Yapılacak Alıştırmalar:
• a. Mazdekizm ve Maniheizm konulu metinde "Emeviler döneminde başlayan" ile başlayıp "Maniciliğin damgasını taşımaktadır." ile biten bölümü harfi harfine yazdırın.
• b. Mazdekizm ve Maniheizm konulu metne göre bu dinler hangi devletin hangi yapısına tepki olarak doğmuştur?

Verilen Metin:
========
Mazdekizm ve Maniheizm
Özellikle İran ve Kürdistan topraklarında yozlaştırdığı Zerdüşt öğretisi üzerinden sınıflaşmayı dayatan Sasani devletinin, eşitlikçi olmayan adaletsiz yapısına tepki olarak doğan Mazdekizm ve Maniheizm gibi dinler bölge halklarının İslam’ı yorumlayışında da belirleyici zihni kaynakları oluşturmuşlar ve devletçi İslam’a karşı gelişen direniş öğretilerinin ve hareketlerinin oluşmasında büyük rol oynamışlardır.
Emeviler döneminde başlayan Zerdüşti, Mazdekçi, Manici inanç ve kültürün etkilerini yoğun yaşayan halkların devletçi İslam’a karşı direnişleri daha sonraki dönemlerde de yükselerek ve yayılarak devam etmiştir. Buna İslam inanışı içinde meşruiyet kazandırma çabaları, İslam söylemine bürünmüş Arap milliyetçiliğini ve devletçiliğini İslam’ın argümanlarıyla mahkûm etme yaklaşımı oldukça gelişkinlik göstermiştir. Bu nedenle Emevilere karşı özellikle özgür kabile ve aşiret yapılanması altındaki Arap olmayan halkların isyanları kendini İslami söylem ve argümanlarla ifadelendirse de özgürlükçü, eşitlikçi ve dayanışmacı Zerdüştiliğin, Mazdekçiliğin ve Maniciliğin damgasını taşımaktadır.
========
Verilen Veriler:
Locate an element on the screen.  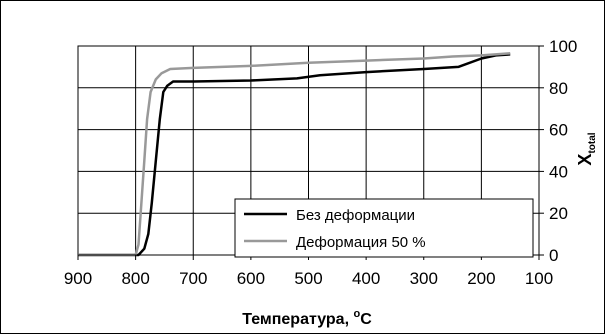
========
Görev Çözümleri:
• a.
Emeviler döneminde başlayan Zerdüşti, Mazdekçi, Manici inanç ve kültürün etkilerini yoğun yaşayan halkların devletçi İslam’a karşı direnişleri daha sonraki dönemlerde de yükselerek ve yayılarak devam etmiştir. Buna İslam inanışı içinde meşruiyet kazandırma çabaları, İslam söylemine bürünmüş Arap milliyetçiliğini ve devletçiliğini İslam’ın argümanlarıyla mahkûm etme yaklaşımı oldukça gelişkinlik göstermiştir. Bu nedenle Emevilere karşı özellikle özgür kabile ve aşiret yapılanması altındaki Arap olmayan halkların isyanları kendini İslami söylem ve argümanlarla ifadelendirse de özgürlükçü, eşitlikçi ve dayanışmacı Zerdüştiliğin, Mazdekçiliğin ve Maniciliğin damgasını taşımaktadır.

• b. Sasani devletinin eşitlikçi olmayan, adaletsiz yapısına tepki olarak doğmuştur.